A novel antibiotic that could combat a fatal drug-resistant bacteria common in hospitals and medical offices was discovered thanks to artificial intelligence.

Using an AI algorithm, researchers predicted substances that could combat drug-resistant Acinetobacter baumannii.  Abaucin "can effectively suppress" the growth of resistant bacteria on mice's skin, according to a study published this week in Nature Chemical Biology.

Researchers say the technology used to select through tens of thousands of potential therapies can be employed in drug discovery. The paper's lead author, McMaster University assistant professor of biology and biochemistry Jonathan Stokes, said, "There's a lot of fear around AI and I honestly get it. "When I conceive about AI, these models are tools that will better what we do." The Stokes and Broad Institute of MIT and Harvard tested drugs for Acinetobacter baumannii, a superbug that can infect the bloodstream, urinary system, and lungs. This bacteria infects surgical, breathing, and intensive care unit patients.

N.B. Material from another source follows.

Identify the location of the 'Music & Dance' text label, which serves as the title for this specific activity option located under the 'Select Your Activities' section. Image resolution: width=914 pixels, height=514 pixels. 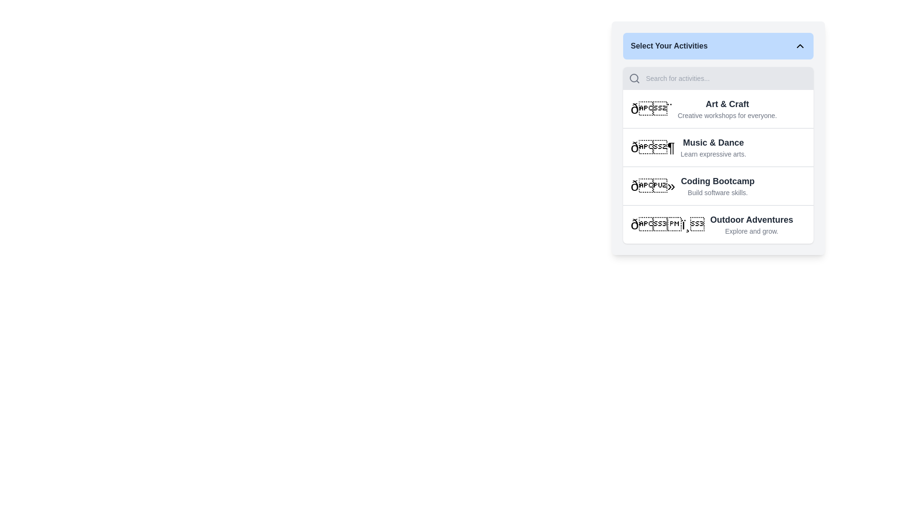
(713, 143).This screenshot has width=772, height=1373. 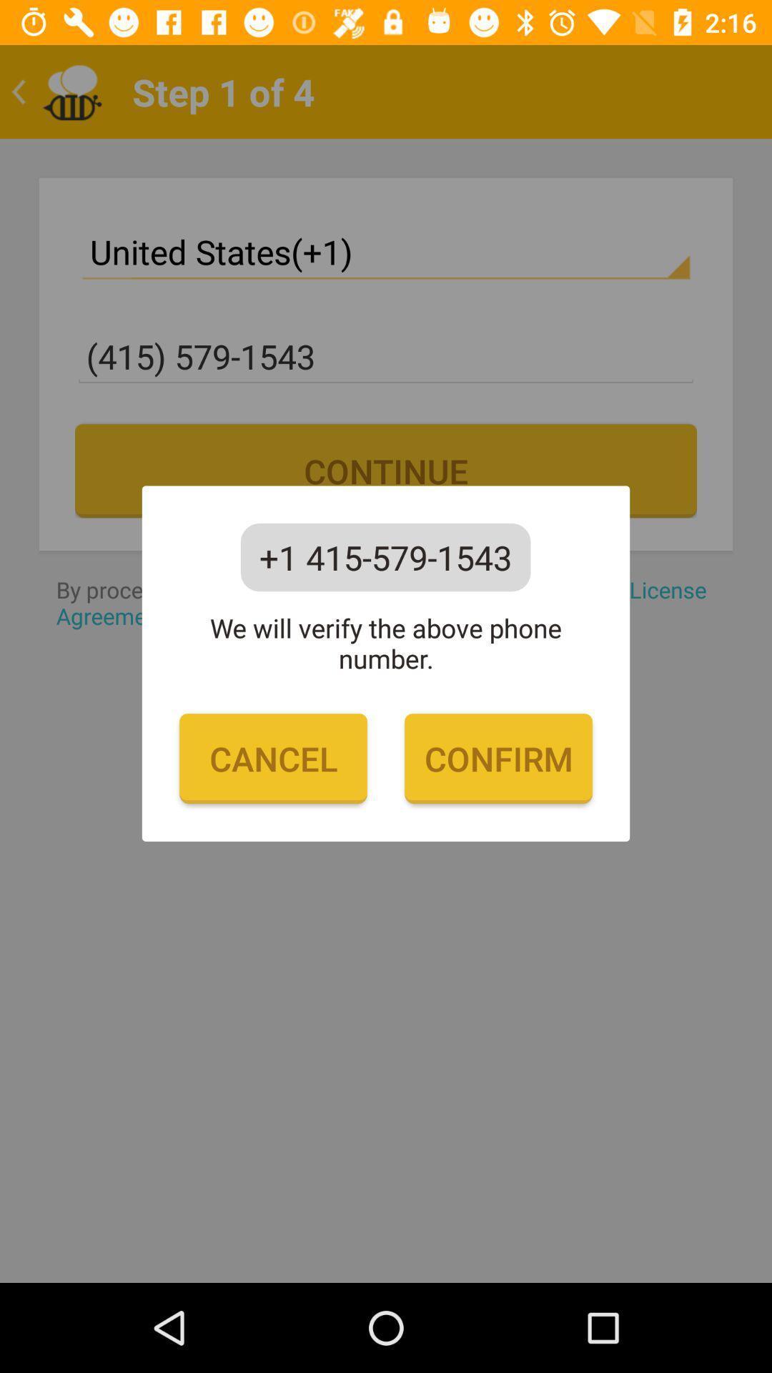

The CDC recorded 700 deaths from carbapenem-resistant bacteria in 2017 and 8,500 hospital infections. The 7,684 medications and their active ingredients were put to the test against lab-grown bacteria by the researchers. According to Stokes, the lab team employed AI models to find 240 drugs or active ingredients with the highest potential to fight germs. Abaucin, formerly known as RS102895, was discovered to be effective against the superbug after more testing.

According to Stokes, researchers are refining the antibiotic's chemical composition. Abaucin's effectiveness on larger animals and humans will be investigated. According to Stokes, it is essential to remember that a medicine does not merely need to eradicate the bacterium when designing one. In addition, it must be well tolerated by humans, reach the site of infection, and remain there long enough to be effective. Thanks to machine learning techniques, researchers can screen more medications. High-throughput screening can evaluate a few million pharmaceuticals or chemical constituents, whereas machine learning algorithms can evaluate "hundreds of millions to billions" of pharmaceuticals.